Gericht greift Ansicht der BaFin scharf an

Der Ansicht der BaFin, dass Bitcoins Rechnungseinheiten und damit Finanzinstrumente seien, widersprach das Gericht. Die BaFin habe im Strafrecht kein Recht zur Bestimmung von Begriffen. Der Gesetzgeber müsse im Strafrecht Begriffe verständlich benennen. Nur die Strafgerichte hätten dabei das Recht, diese strafrechtlichen Begriffe noch klarer zu bestimmen.

Strafrechtliche Bedeutung des Urteils

Da das Urteil des Kammergerichts rechtskräftig ist, kann sich der Bundesgerichtshof (BGH) nicht mehr anderslautend dazu äußern. Nicht auszuschließen ist aber, dass andere Strafgerichte eine ähnliche Sachlage anders beurteilen. Strafrechtlich dürfte daher das letzte Wort noch nicht gesprochen sein.

Bedeutung des Urteils für das Aufsichtsrecht

Wir gehen davon aus, dass die BaFin in Kürze Stellung zu diesem Strafrechtsurteil des Kammergerichts nehmen wird.

Jedenfalls darf die strafrechtliche Beurteilung des Sachverhalts nicht ohne Weiteres auf das Aufsichtsrecht übertragen werden – auch nicht, wenn die Ausführungen des Kammergerichts Berlin einen anderen Ton anschlagen.

Vor allem aber dürfte das Urteil – anders als so mancher Artikel im Internet klingt – nicht bedeuten, dass von nun an Internet-Handelsplattformen erlaubnisfrei Handel mit Bitcoins oder gar anderen Formen von Token (Security Token) treiben können.

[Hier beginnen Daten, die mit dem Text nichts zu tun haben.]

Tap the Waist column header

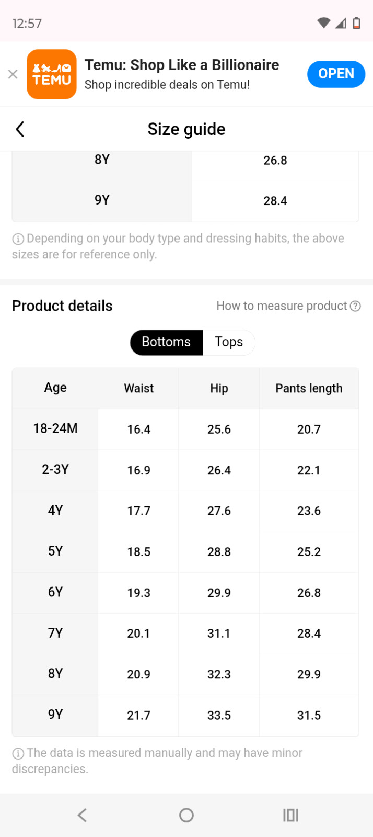pos(139,388)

Neben der strafrechtlich unterschiedlichen Beurteilung durch ein anderes Strafgericht (als das Kammergericht Berlin) kann die BaFin verwaltungsrechtliche Maßnahmen (die auch in der Regel keine aufschiebende Wirkung haben – Untersagung weiterer Geschäftsbetrieb, ggf. Rückabwicklung der unerlaubten Geschäfte sowie ggf. fehlende zukünftige Zuverlässigkeit der Geschäftsleiter) treffen.

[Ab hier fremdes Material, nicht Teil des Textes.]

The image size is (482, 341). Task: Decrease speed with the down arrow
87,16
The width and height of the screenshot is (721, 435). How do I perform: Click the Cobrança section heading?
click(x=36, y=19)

Zudem bezieht sich das Urteil des Kammergerichts Berlin ausschließlich auf die (strafrechtliche) Beurteilung von Bitcoins (also Krypto-Token) nach dem KWG. Es existieren jedoch zahlreiche Geschäftsmodelle , bei denen – neben Krypto-Token wie Bitcoins, die ggf. nur einen kleinen Anteil an den gehandelten Token ausmachen – viele weitere (insbesondere Security) Token gehandelt werden bzw. gehandelt werden sollen. Diese (Security) Token sind – unabhängig von diesem Urteil – ggf. als Wertpapiere oder Vermögensanlagen zu qualifizieren. Wertpapiere und Vermögensanlagen sind – unabhängig vom Urteil des Kammergerichts – als Finanzinstrumente im Sinne des KWG einzuordnen. Der Handel mit diesen dürfte daher in der Regel Erlaubnispflichten nach dem KWG (und ggf. weiterer Gesetze) auslösen.